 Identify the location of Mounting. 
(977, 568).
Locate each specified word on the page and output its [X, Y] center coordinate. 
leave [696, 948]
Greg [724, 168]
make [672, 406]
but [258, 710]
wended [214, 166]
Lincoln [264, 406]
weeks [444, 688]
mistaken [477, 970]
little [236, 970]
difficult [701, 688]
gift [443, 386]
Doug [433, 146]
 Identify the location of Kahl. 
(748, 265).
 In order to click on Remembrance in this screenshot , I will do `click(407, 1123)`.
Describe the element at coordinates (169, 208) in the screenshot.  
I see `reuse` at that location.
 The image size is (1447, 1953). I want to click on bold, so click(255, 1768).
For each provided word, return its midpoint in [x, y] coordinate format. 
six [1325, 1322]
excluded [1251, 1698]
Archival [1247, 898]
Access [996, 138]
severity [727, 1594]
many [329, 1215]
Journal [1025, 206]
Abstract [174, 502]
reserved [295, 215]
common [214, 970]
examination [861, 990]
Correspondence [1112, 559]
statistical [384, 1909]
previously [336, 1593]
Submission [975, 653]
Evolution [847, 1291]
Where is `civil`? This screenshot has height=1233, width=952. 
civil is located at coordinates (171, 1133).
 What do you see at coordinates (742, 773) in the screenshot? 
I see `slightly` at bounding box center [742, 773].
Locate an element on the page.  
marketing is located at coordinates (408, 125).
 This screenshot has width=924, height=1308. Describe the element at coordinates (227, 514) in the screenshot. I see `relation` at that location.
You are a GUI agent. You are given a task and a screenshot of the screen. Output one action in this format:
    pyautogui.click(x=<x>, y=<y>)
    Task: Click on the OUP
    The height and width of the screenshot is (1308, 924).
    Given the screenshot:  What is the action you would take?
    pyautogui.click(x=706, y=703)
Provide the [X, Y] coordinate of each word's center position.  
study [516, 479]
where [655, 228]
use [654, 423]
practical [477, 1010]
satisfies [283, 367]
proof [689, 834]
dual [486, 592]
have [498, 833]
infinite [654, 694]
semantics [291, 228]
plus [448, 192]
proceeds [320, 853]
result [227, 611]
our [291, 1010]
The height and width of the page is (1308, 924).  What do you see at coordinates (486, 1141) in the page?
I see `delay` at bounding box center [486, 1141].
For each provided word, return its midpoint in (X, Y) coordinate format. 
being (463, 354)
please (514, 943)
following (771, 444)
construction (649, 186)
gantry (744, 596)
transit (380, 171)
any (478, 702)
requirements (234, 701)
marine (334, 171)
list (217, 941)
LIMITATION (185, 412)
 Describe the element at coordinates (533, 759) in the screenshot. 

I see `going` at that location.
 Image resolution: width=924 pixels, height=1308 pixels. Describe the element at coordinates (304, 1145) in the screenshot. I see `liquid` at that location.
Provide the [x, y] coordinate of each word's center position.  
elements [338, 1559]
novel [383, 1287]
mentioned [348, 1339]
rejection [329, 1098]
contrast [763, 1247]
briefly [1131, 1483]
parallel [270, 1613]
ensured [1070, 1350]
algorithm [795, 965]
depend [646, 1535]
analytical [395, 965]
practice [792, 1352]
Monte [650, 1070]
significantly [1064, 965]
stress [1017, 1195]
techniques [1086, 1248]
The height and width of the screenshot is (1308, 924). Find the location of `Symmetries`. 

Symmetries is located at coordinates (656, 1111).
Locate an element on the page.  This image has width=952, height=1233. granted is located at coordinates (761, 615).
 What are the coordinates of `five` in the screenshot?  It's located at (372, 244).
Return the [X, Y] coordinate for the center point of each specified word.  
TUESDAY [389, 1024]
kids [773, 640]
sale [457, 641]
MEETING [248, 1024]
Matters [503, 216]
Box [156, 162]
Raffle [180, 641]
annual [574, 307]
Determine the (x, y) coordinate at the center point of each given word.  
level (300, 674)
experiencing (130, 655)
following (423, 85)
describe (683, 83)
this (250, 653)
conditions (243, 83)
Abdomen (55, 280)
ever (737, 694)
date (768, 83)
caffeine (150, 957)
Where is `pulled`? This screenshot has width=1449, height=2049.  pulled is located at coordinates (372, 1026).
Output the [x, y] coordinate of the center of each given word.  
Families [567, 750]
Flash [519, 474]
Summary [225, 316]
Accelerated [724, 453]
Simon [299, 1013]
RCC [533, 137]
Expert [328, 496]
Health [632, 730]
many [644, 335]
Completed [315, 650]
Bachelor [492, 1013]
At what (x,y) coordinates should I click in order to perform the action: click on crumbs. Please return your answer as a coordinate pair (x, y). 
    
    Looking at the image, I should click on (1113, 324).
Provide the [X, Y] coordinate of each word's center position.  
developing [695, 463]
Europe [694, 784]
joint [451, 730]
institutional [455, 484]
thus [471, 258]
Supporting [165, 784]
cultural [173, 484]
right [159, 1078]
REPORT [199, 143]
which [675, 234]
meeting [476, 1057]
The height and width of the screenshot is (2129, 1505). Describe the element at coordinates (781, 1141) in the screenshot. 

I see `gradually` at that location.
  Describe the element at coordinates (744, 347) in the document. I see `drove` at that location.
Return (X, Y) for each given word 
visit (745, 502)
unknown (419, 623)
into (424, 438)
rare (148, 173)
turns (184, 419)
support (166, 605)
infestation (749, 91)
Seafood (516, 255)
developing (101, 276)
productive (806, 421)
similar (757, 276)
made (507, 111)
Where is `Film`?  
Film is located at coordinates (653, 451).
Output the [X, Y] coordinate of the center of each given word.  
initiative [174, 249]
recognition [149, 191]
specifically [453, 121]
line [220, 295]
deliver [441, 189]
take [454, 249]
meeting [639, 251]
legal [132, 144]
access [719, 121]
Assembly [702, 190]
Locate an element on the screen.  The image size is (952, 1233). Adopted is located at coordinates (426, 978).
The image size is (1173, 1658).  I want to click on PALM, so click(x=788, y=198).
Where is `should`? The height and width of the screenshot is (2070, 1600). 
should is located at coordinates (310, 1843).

§ **Challenge**
Recast the entries above as a numbered list, leaving out any blank lines.

§ **Expected output**
1.  Identify the location of Mounting. 
2. (977, 568).
3. Locate each specified word on the page and output its [X, Y] center coordinate. 
4. leave [696, 948]
5. Greg [724, 168]
6. make [672, 406]
7. but [258, 710]
8. wended [214, 166]
9. Lincoln [264, 406]
10. weeks [444, 688]
11. mistaken [477, 970]
12. little [236, 970]
13. difficult [701, 688]
14. gift [443, 386]
15. Doug [433, 146]
16.  Identify the location of Kahl. 
17. (748, 265).
18.  In order to click on Remembrance in this screenshot , I will do `click(407, 1123)`.
19. Describe the element at coordinates (169, 208) in the screenshot.  
20. I see `reuse` at that location.
21.  The image size is (1447, 1953). I want to click on bold, so click(255, 1768).
22. For each provided word, return its midpoint in [x, y] coordinate format. 
23. six [1325, 1322]
24. excluded [1251, 1698]
25. Archival [1247, 898]
26. Access [996, 138]
27. severity [727, 1594]
28. many [329, 1215]
29. Journal [1025, 206]
30. Abstract [174, 502]
31. reserved [295, 215]
32. common [214, 970]
33. examination [861, 990]
34. Correspondence [1112, 559]
35. statistical [384, 1909]
36. previously [336, 1593]
37. Submission [975, 653]
38. Evolution [847, 1291]
39. Where is `civil`? This screenshot has height=1233, width=952. 
40. civil is located at coordinates (171, 1133).
41.  What do you see at coordinates (742, 773) in the screenshot? 
42. I see `slightly` at bounding box center [742, 773].
43. Locate an element on the page.  
44. marketing is located at coordinates (408, 125).
45.  This screenshot has width=924, height=1308. Describe the element at coordinates (227, 514) in the screenshot. I see `relation` at that location.
46. You are a GUI agent. You are given a task and a screenshot of the screen. Output one action in this format:
47.     pyautogui.click(x=<x>, y=<y>)
48.     Task: Click on the OUP
49.     The height and width of the screenshot is (1308, 924).
50.     Given the screenshot:  What is the action you would take?
51.     pyautogui.click(x=706, y=703)
52. Provide the [X, Y] coordinate of each word's center position.  
53. study [516, 479]
54. where [655, 228]
55. use [654, 423]
56. practical [477, 1010]
57. satisfies [283, 367]
58. proof [689, 834]
59. dual [486, 592]
60. have [498, 833]
61. infinite [654, 694]
62. semantics [291, 228]
63. plus [448, 192]
64. proceeds [320, 853]
65. result [227, 611]
66. our [291, 1010]
67. The height and width of the page is (1308, 924).  What do you see at coordinates (486, 1141) in the page?
68. I see `delay` at bounding box center [486, 1141].
69. For each provided word, return its midpoint in (X, Y) coordinate format. 
70. being (463, 354)
71. please (514, 943)
72. following (771, 444)
73. construction (649, 186)
74. gantry (744, 596)
75. transit (380, 171)
76. any (478, 702)
77. requirements (234, 701)
78. marine (334, 171)
79. list (217, 941)
80. LIMITATION (185, 412)
81.  Describe the element at coordinates (533, 759) in the screenshot. 
82. I see `going` at that location.
83.  Image resolution: width=924 pixels, height=1308 pixels. Describe the element at coordinates (304, 1145) in the screenshot. I see `liquid` at that location.
84. Provide the [x, y] coordinate of each word's center position.  
85. elements [338, 1559]
86. novel [383, 1287]
87. mentioned [348, 1339]
88. rejection [329, 1098]
89. contrast [763, 1247]
90. briefly [1131, 1483]
91. parallel [270, 1613]
92. ensured [1070, 1350]
93. algorithm [795, 965]
94. depend [646, 1535]
95. analytical [395, 965]
96. practice [792, 1352]
97. Monte [650, 1070]
98. significantly [1064, 965]
99. stress [1017, 1195]
100. techniques [1086, 1248]
101. The height and width of the screenshot is (1308, 924). Find the location of `Symmetries`. 
102. Symmetries is located at coordinates (656, 1111).
103. Locate an element on the page.  This image has width=952, height=1233. granted is located at coordinates (761, 615).
104.  What are the coordinates of `five` in the screenshot?  It's located at (372, 244).
105. Return the [X, Y] coordinate for the center point of each specified word.  
106. TUESDAY [389, 1024]
107. kids [773, 640]
108. sale [457, 641]
109. MEETING [248, 1024]
110. Matters [503, 216]
111. Box [156, 162]
112. Raffle [180, 641]
113. annual [574, 307]
114. Determine the (x, y) coordinate at the center point of each given word.  
115. level (300, 674)
116. experiencing (130, 655)
117. following (423, 85)
118. describe (683, 83)
119. this (250, 653)
120. conditions (243, 83)
121. Abdomen (55, 280)
122. ever (737, 694)
123. date (768, 83)
124. caffeine (150, 957)
125. Where is `pulled`? This screenshot has width=1449, height=2049.  pulled is located at coordinates (372, 1026).
126. Output the [x, y] coordinate of the center of each given word.  
127. Families [567, 750]
128. Flash [519, 474]
129. Summary [225, 316]
130. Accelerated [724, 453]
131. Simon [299, 1013]
132. RCC [533, 137]
133. Expert [328, 496]
134. Health [632, 730]
135. many [644, 335]
136. Completed [315, 650]
137. Bachelor [492, 1013]
138. At what (x,y) coordinates should I click in order to perform the action: click on crumbs. Please return your answer as a coordinate pair (x, y). 
139.     Looking at the image, I should click on (1113, 324).
140. Provide the [X, Y] coordinate of each word's center position.  
141. developing [695, 463]
142. Europe [694, 784]
143. joint [451, 730]
144. institutional [455, 484]
145. thus [471, 258]
146. Supporting [165, 784]
147. cultural [173, 484]
148. right [159, 1078]
149. REPORT [199, 143]
150. which [675, 234]
151. meeting [476, 1057]
152. The height and width of the screenshot is (2129, 1505). Describe the element at coordinates (781, 1141) in the screenshot. 
153. I see `gradually` at that location.
154.   Describe the element at coordinates (744, 347) in the document. I see `drove` at that location.
155. Return (X, Y) for each given word 
156. visit (745, 502)
157. unknown (419, 623)
158. into (424, 438)
159. rare (148, 173)
160. turns (184, 419)
161. support (166, 605)
162. infestation (749, 91)
163. Seafood (516, 255)
164. developing (101, 276)
165. productive (806, 421)
166. similar (757, 276)
167. made (507, 111)
168. Where is `Film`?  
169. Film is located at coordinates (653, 451).
170. Output the [X, Y] coordinate of the center of each given word.  
171. initiative [174, 249]
172. recognition [149, 191]
173. specifically [453, 121]
174. line [220, 295]
175. deliver [441, 189]
176. take [454, 249]
177. meeting [639, 251]
178. legal [132, 144]
179. access [719, 121]
180. Assembly [702, 190]
181. Locate an element on the screen.  The image size is (952, 1233). Adopted is located at coordinates (426, 978).
182. The image size is (1173, 1658).  I want to click on PALM, so click(x=788, y=198).
183. Where is `should`? The height and width of the screenshot is (2070, 1600). 
184. should is located at coordinates (310, 1843).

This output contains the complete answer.